Spokes has published its formal submission on the draft Scottish budget. The budget, which is now up for consultation, is every bit as bad for active travel as we feared in our initial impressions.
[Oct 20 note – this article has been edited to include the final version of our paper, submitted to Parliament on 17 October]
The Spokes submission [pdf 184k] on the draft budget has been sent to the two relevant Scottish Parliament Committees (ICI – Infrastructure and Capital Investment; and RACCE – Rural Affairs, Climate Change and Environment).
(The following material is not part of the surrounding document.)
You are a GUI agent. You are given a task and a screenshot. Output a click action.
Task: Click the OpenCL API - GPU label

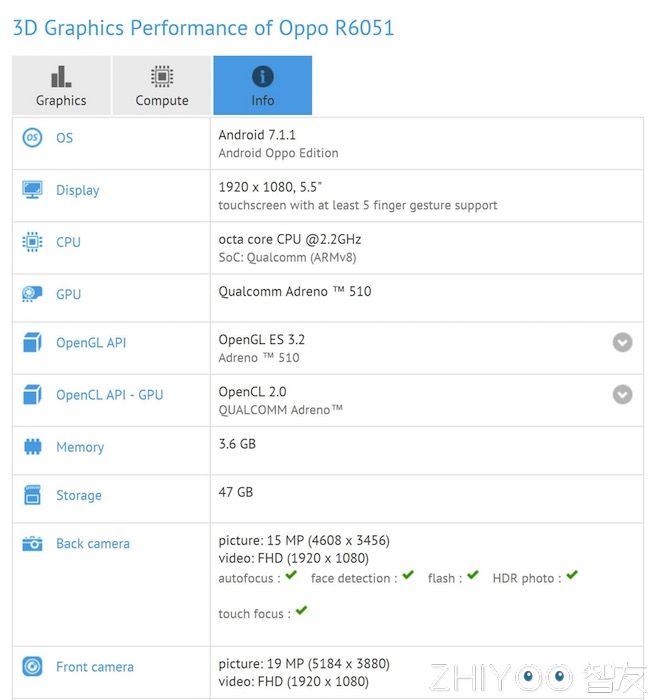click(x=109, y=395)
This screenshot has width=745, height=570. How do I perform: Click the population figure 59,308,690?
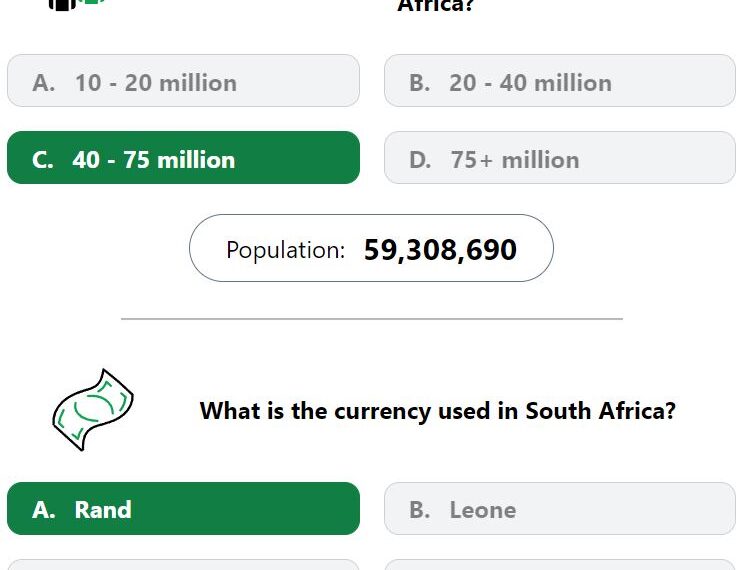(x=440, y=249)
The Spokes submission…
- Shows that cycling and active travel investment is likely to be cut by the budget from the equivalent of a mere 0.97% of total transport spending in 2011-12 down to just 0.74%. This directly contradicts the SNP manifesto promise to “increase the proportion of transport spending on … active and sustainable travel.”
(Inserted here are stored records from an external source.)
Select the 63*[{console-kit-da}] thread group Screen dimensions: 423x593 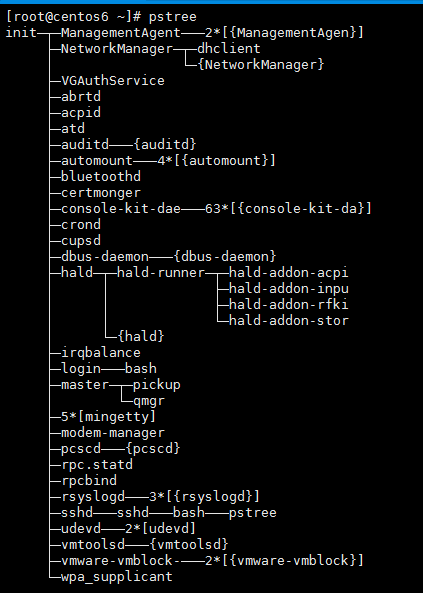pyautogui.click(x=288, y=209)
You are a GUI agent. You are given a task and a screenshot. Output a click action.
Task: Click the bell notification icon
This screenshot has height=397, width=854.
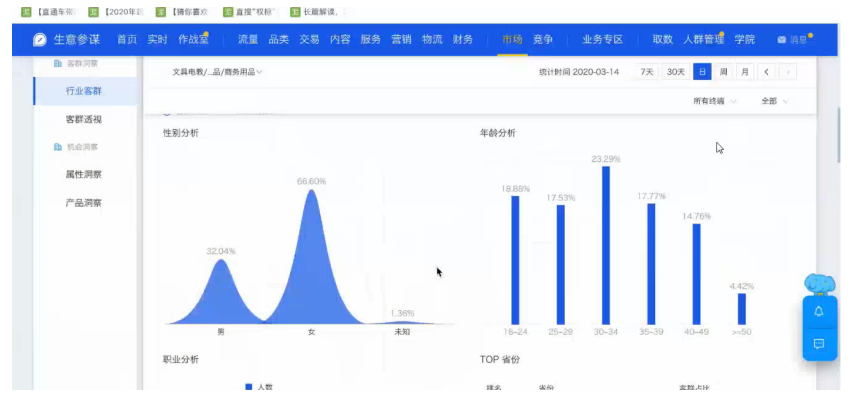pos(819,312)
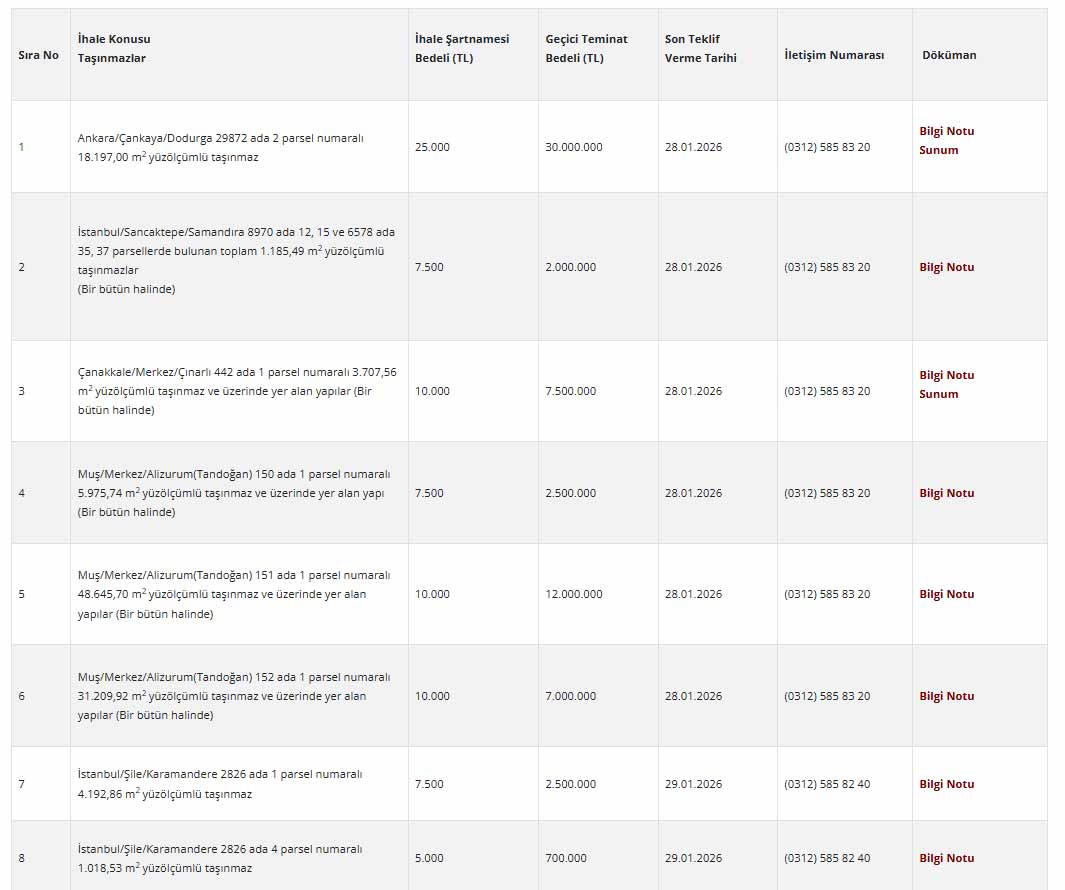Open Bilgi Notu for Sancaktepe Samandıra row
This screenshot has width=1065, height=890.
tap(946, 267)
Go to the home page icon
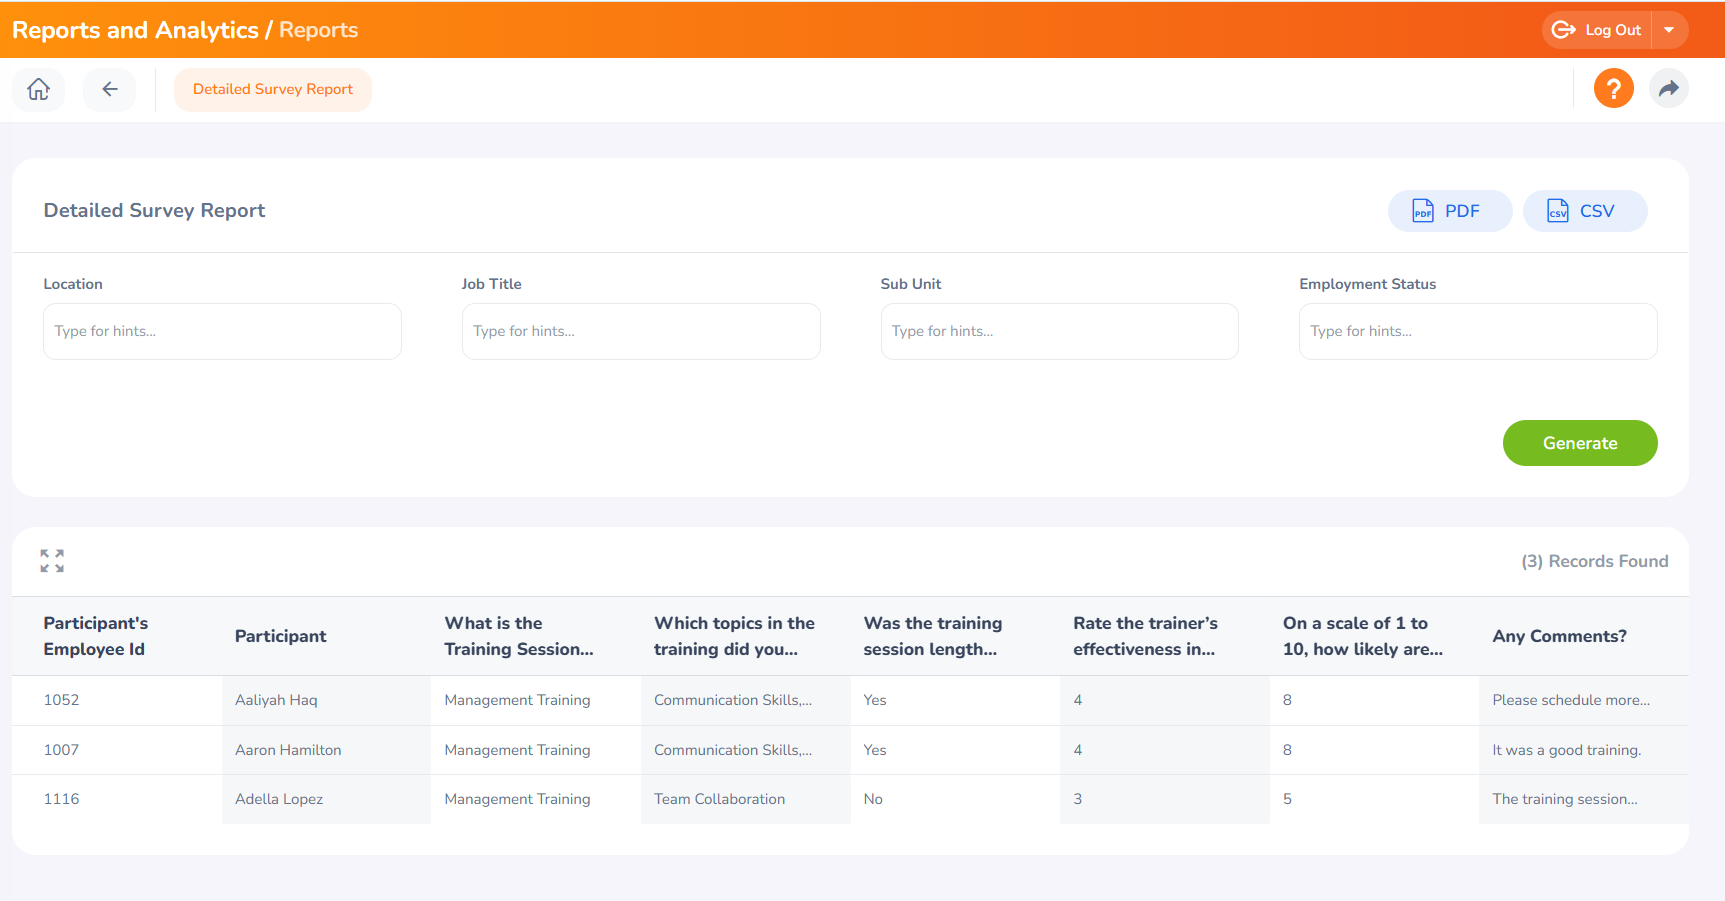 click(38, 89)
- Points out that, at the same time, the total transport budget is rising, with motorway and trunk road spending up a massive 17%. Under the draft budget total active travel investment will be less than one-fifth of the increase in trunk road spending.
- Shows that the government’s own cycle use target that 10% of all trips are by bike in 2020 can not be met with current funding levels, let alone the severe cuts proposed in the draft budget. [The target was first set in CAPS, the government’s Cycling Action Plan for Scotland, and later enshrined as a milestone in the RPP document approved by Parliament to meet Scotland’s statutory climate change targets – see our submission for references to these documents].
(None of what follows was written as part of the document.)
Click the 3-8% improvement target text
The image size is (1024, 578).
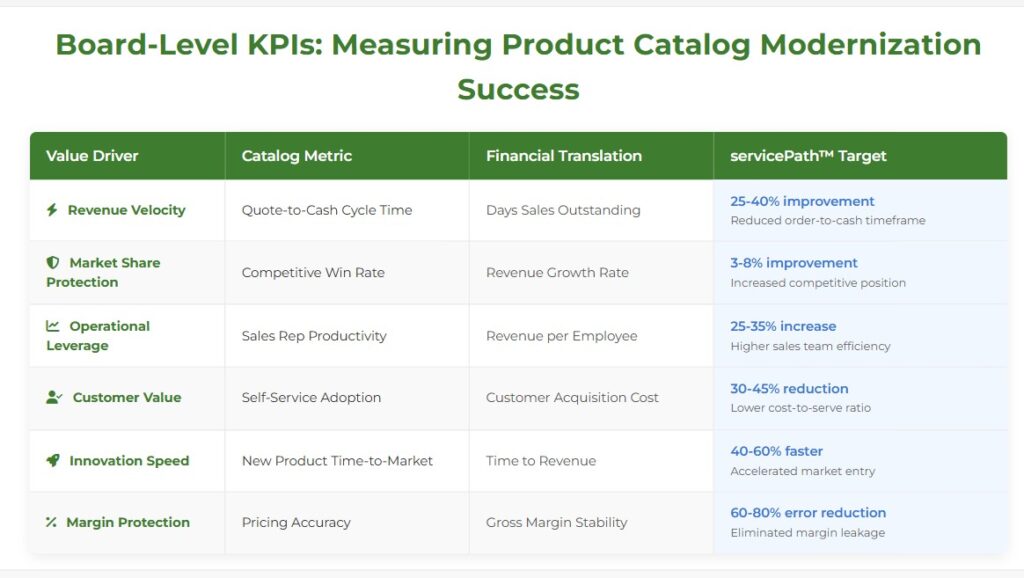(x=793, y=263)
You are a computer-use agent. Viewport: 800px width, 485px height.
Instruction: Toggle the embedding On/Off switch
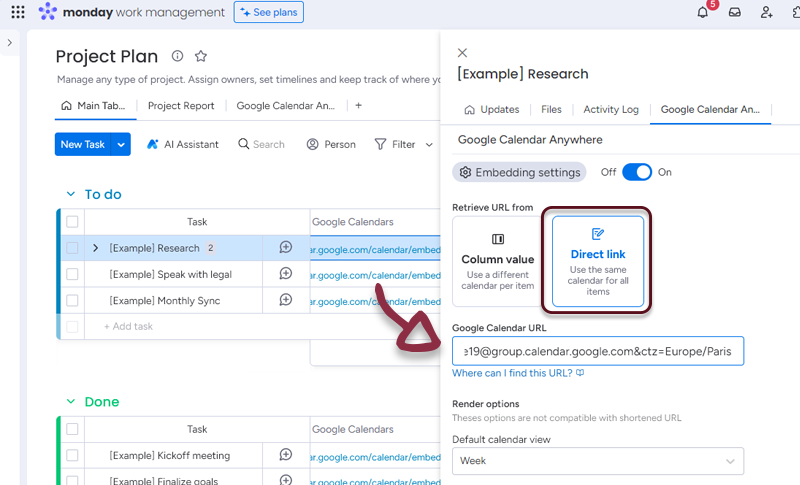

- Points out that Sustrans funding seems set to be hit severely which will impact heavily on many local authority plans – including Edinburgh’s Active Travel Action Plan.
- Points out that 2010-11 saw a revival in cycling investment, and councils are increasingly geared up to cycle project skills and to using Sustrans and CWSS funds to raise further money by finding project partners who will provide match-funding. This growing network of cycling and financial skills and experience now risks being devastated.
- Calls for a restructuring of transport spending (without increasing the total transport budget) to include at least £50m pa cycle project investment – the very minimum needed to give at least a slight chance of meeting the government’s 2020 target.
- If this is refused, calls for Ministers to stop parroting an unjustified target, and to at the very least stick to their manifesto promise to raise active travel investment as a proportion of total transport spending.
An early version of the Spokes submission was informally noted to all MSPs on the ICI and RACCE Committees in early October – the final version [as above] has now been formally submitted.
We urge readers who are concerned about safer and more welcoming conditions for getting about by bike to contact MSPs, to call for the proposed cuts in cycling and active travel investment to be reversed.
Please contact your MSPs from all parties, but in particular please embarrass SNP MSPs over their manifesto commitment (above).
Find your MSPs at www.writetothem.com.
Send us any useful replies.
Note: the calculations in our above submission supercede those in our immediate post-budget website posting, as a little more information has now come to light. Further changes are possible as more information comes to hand.